After all my/our efforts this month I really though this would be my month!!
I did everything right, I used the ovulation prediction tests religiously to work out exactly when I was going to ovulate, then we did the deed more often than I think I ever have lol.
I tried to ignore every little symptom, the queeziness, the sore boobs, the twinge type pains that reminded me of the ones I had with my first pregnancy, everything!
Then I even started using an online fertility chart that I had to input my information and it worked out when I would ovulate, when my fertile days were, even when I should start ovulation and pregnancy testing.
Going by my usual 29 day cycles I had worked out my dreaded period was due on the 20th, but when I inputed the date I had a positive result on my ovulation test (day 18 of my cycle) it pushed the date of my period forward to the 23rd.

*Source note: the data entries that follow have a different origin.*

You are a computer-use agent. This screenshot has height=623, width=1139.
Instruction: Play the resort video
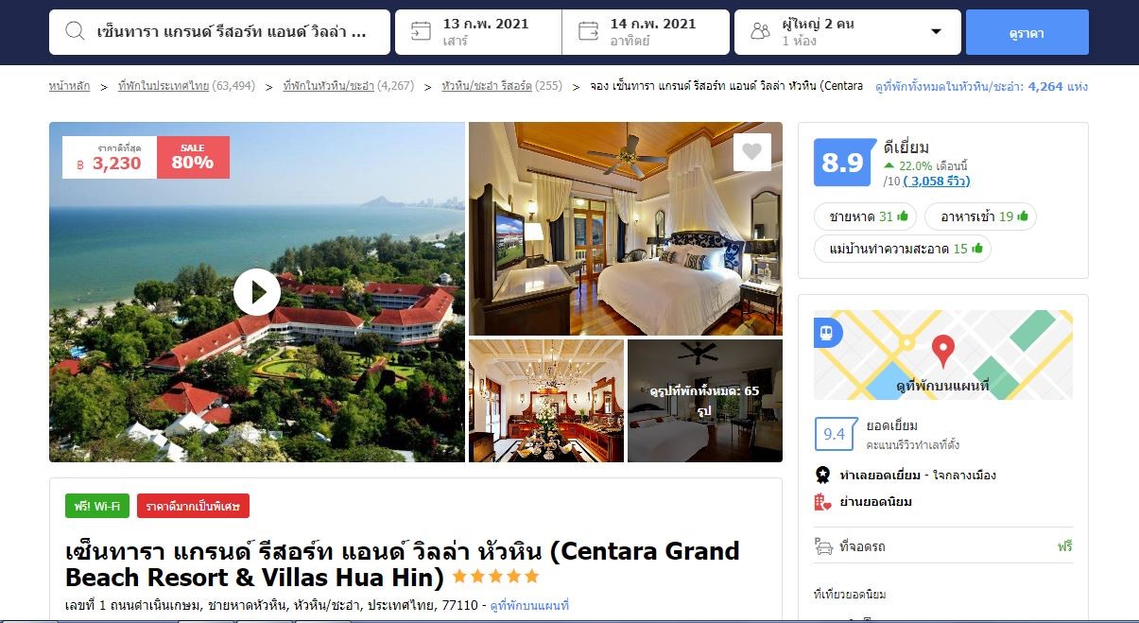click(x=257, y=293)
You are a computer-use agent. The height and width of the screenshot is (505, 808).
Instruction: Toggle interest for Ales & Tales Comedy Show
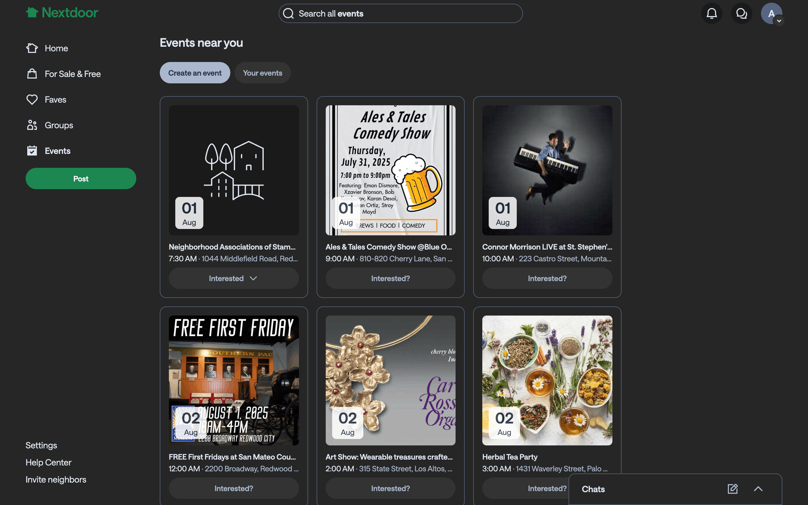(390, 278)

But on the evening of the 18th I started spotting, this has got a little heavier although still not very bright in colour, I am telling myself that this is my period and NOT an implantation bleed as the lovely ladies on the trying to conceive forum are suggesting as I am just sick of disappointment and raised hopes.
Last week I even took the plunge and ordered one of those online psychic conception readings, it said I would not concieve until early June this year and that I would give birth to a little girl in March next year.
So I am telling myself to believe I won't conceive until then for now.